Convert the part of the data below that opens with the line containing "pixels, height=2436 pixels." and closes with the line containing "home-indicator is located" into a Markdown table with the columns Row and Data line, numbering each row and omitting blank lines. Leave the pictures out of the answer.

── Dataset ──

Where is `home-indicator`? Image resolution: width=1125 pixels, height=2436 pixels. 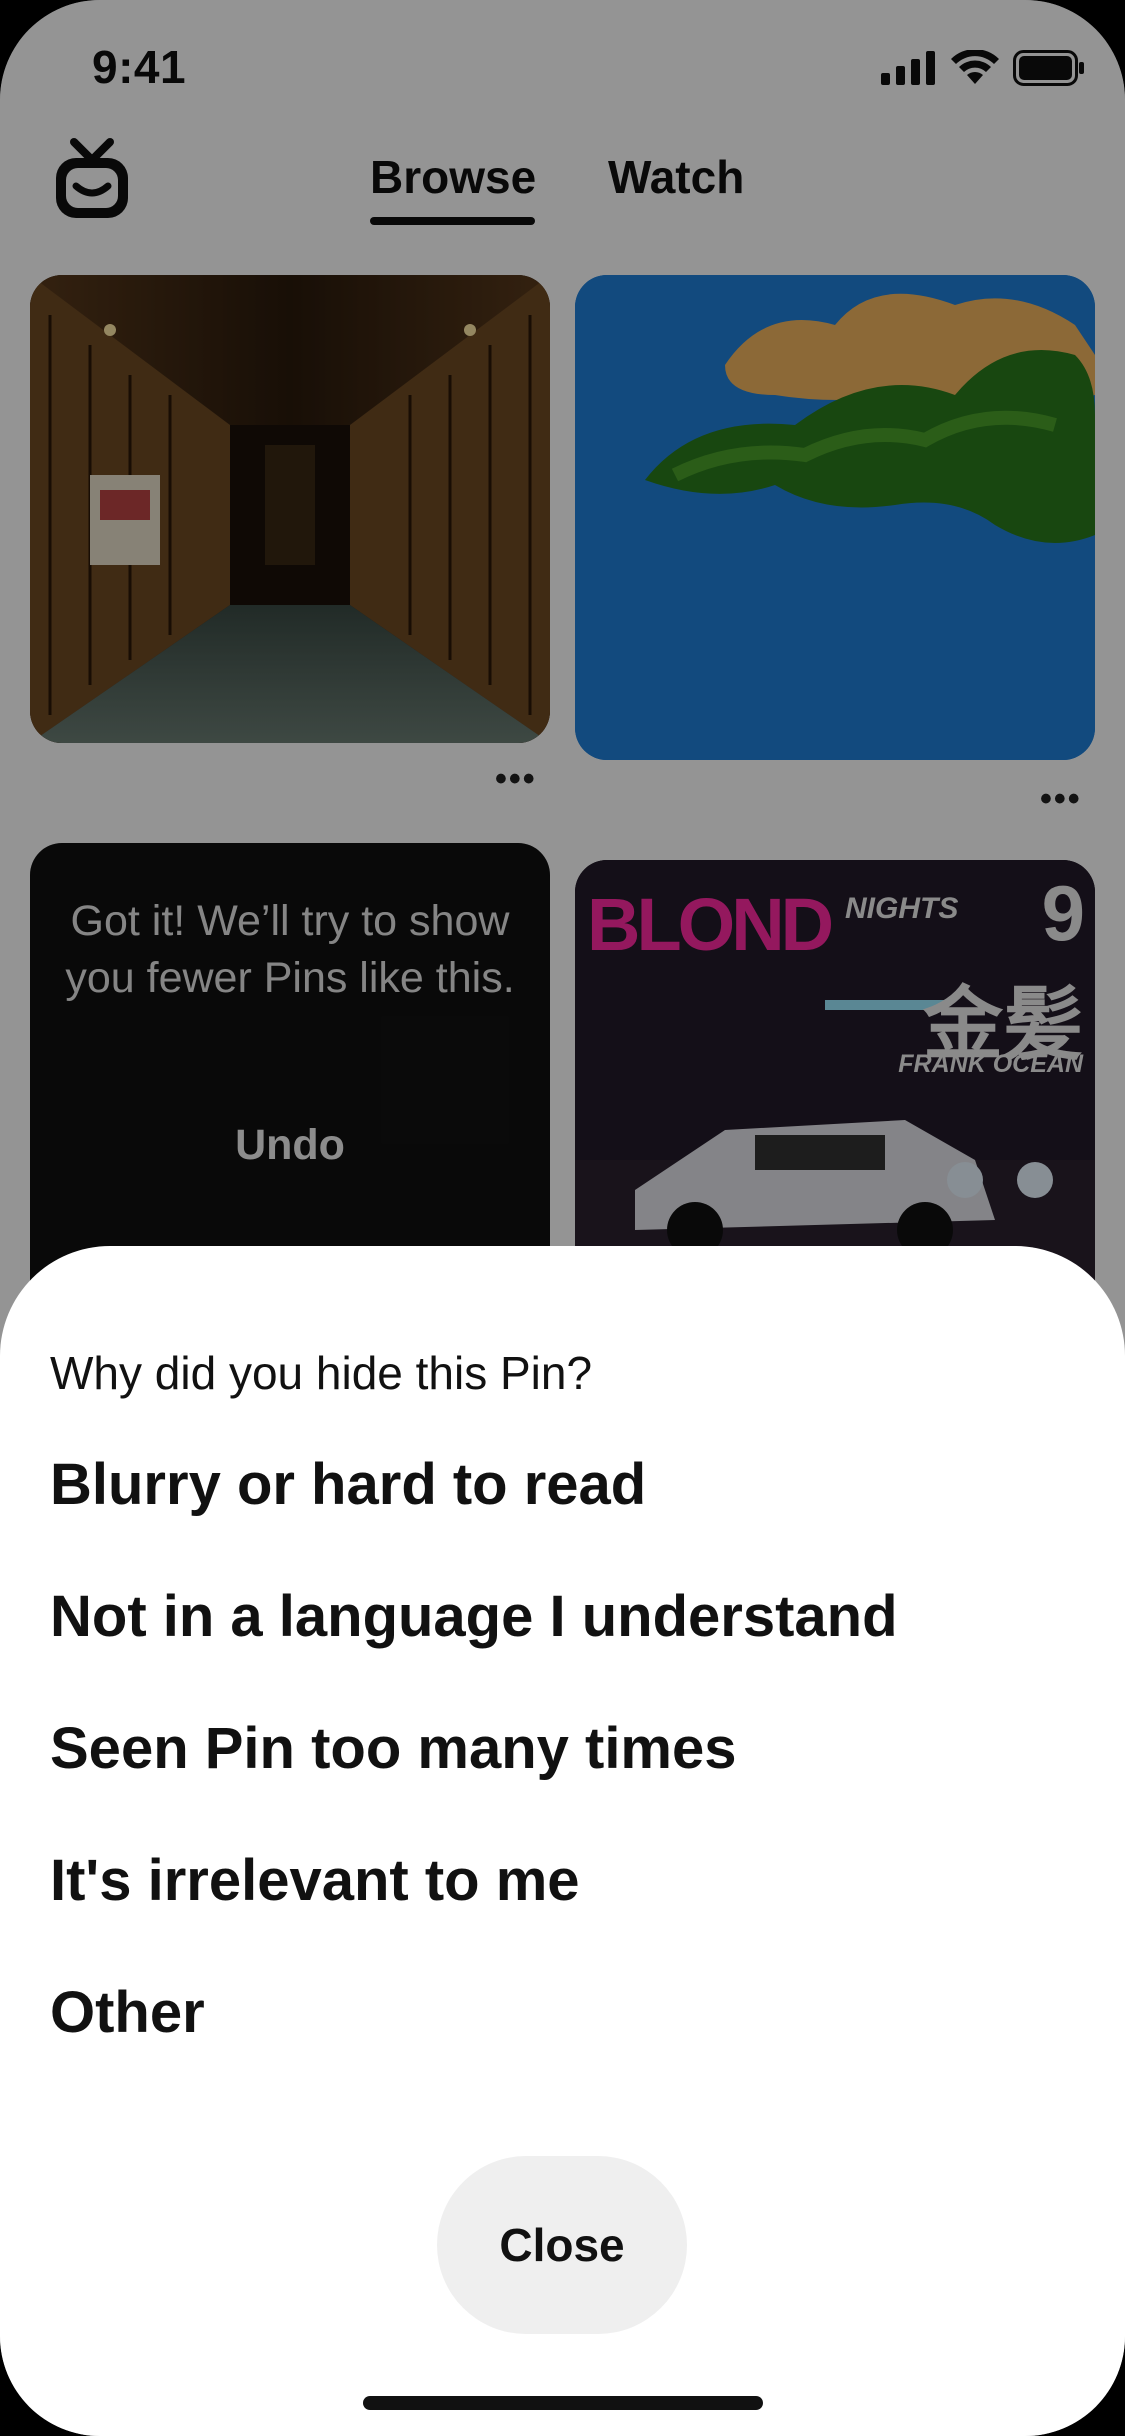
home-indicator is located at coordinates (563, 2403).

───
── Dataset ──

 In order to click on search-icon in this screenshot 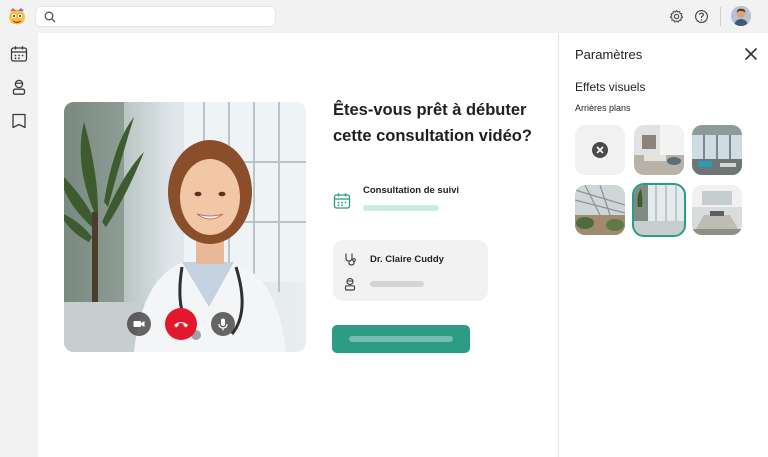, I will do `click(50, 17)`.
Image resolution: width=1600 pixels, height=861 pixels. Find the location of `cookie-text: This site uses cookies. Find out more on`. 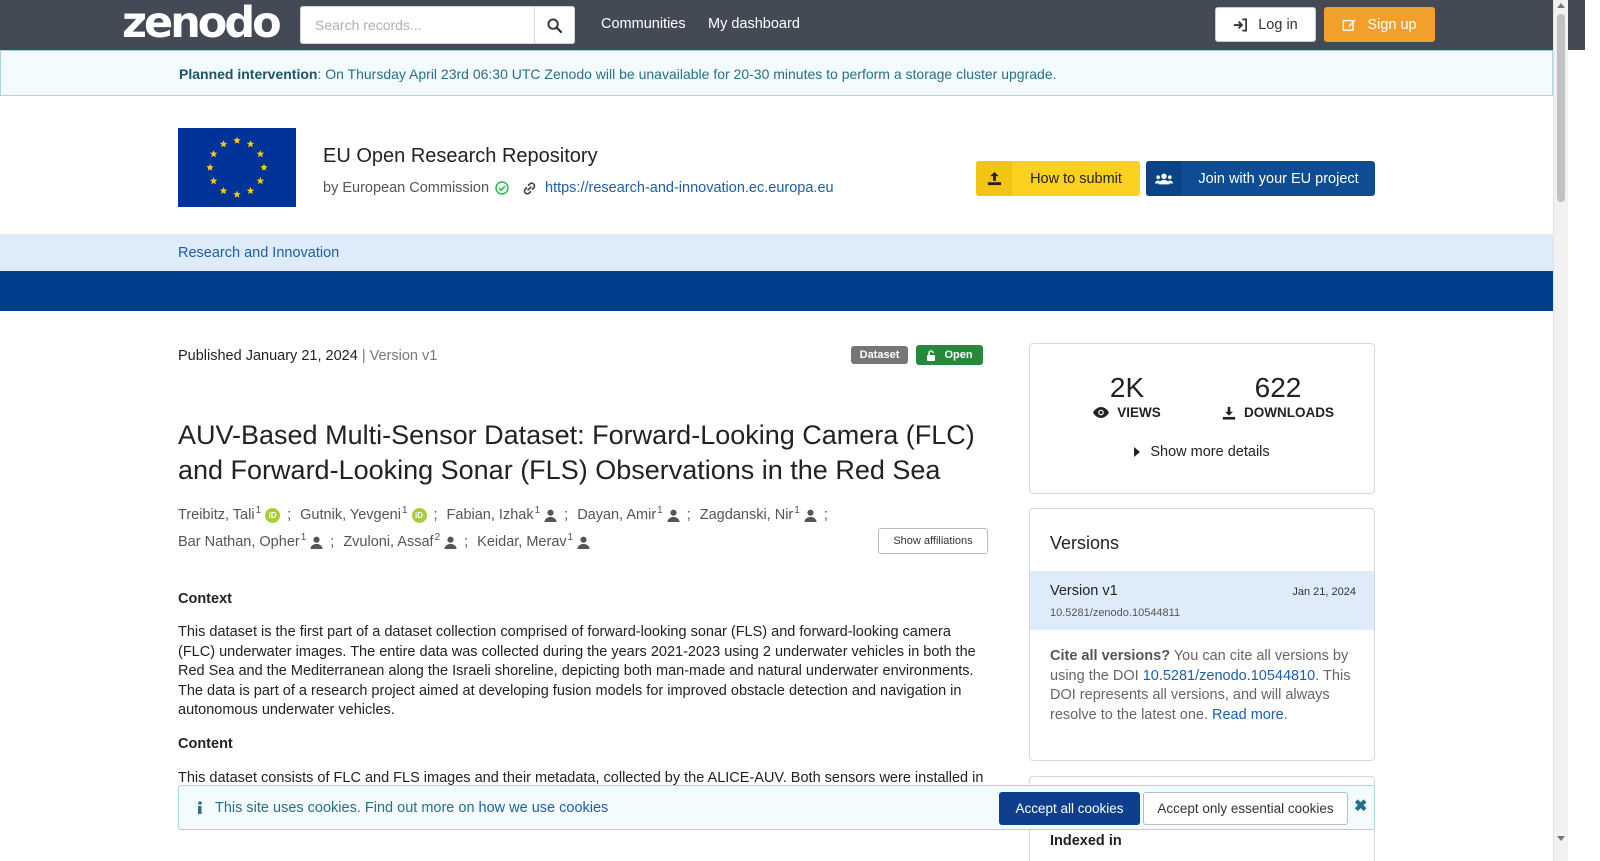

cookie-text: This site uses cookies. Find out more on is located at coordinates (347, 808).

───
── Dataset ──

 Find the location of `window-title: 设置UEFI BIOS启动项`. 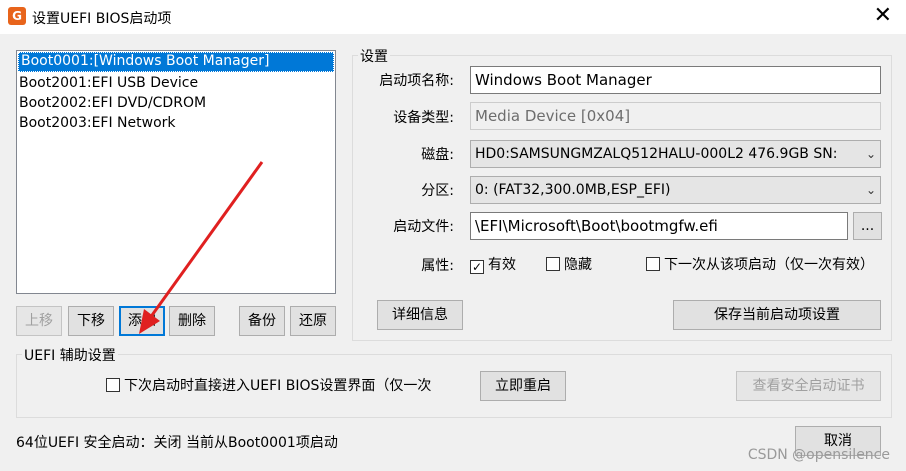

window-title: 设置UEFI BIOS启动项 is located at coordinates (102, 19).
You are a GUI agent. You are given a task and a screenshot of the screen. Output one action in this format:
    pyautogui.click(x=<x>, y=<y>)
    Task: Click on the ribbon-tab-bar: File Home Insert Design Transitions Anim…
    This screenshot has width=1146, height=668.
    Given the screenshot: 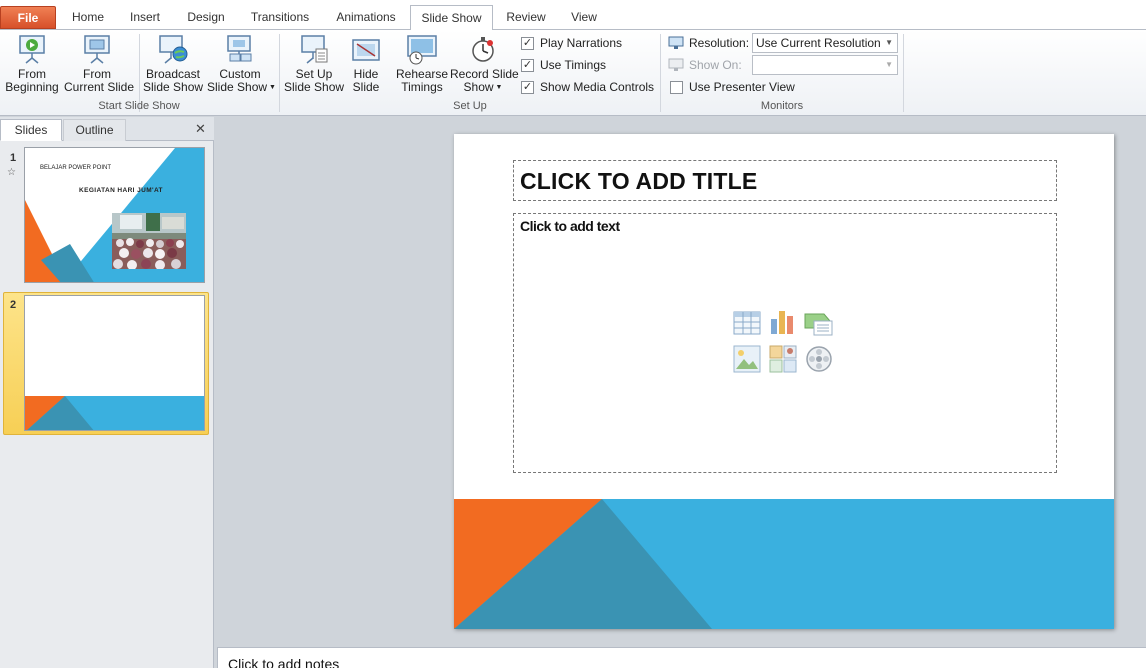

───

→ **Reply**
| Row | Data line |
|---|---|
| 1 | Where is `home-indicator`? Image resolution: width=1125 pixels, height=2436 pixels.  |
| 2 | home-indicator is located at coordinates (563, 2403). |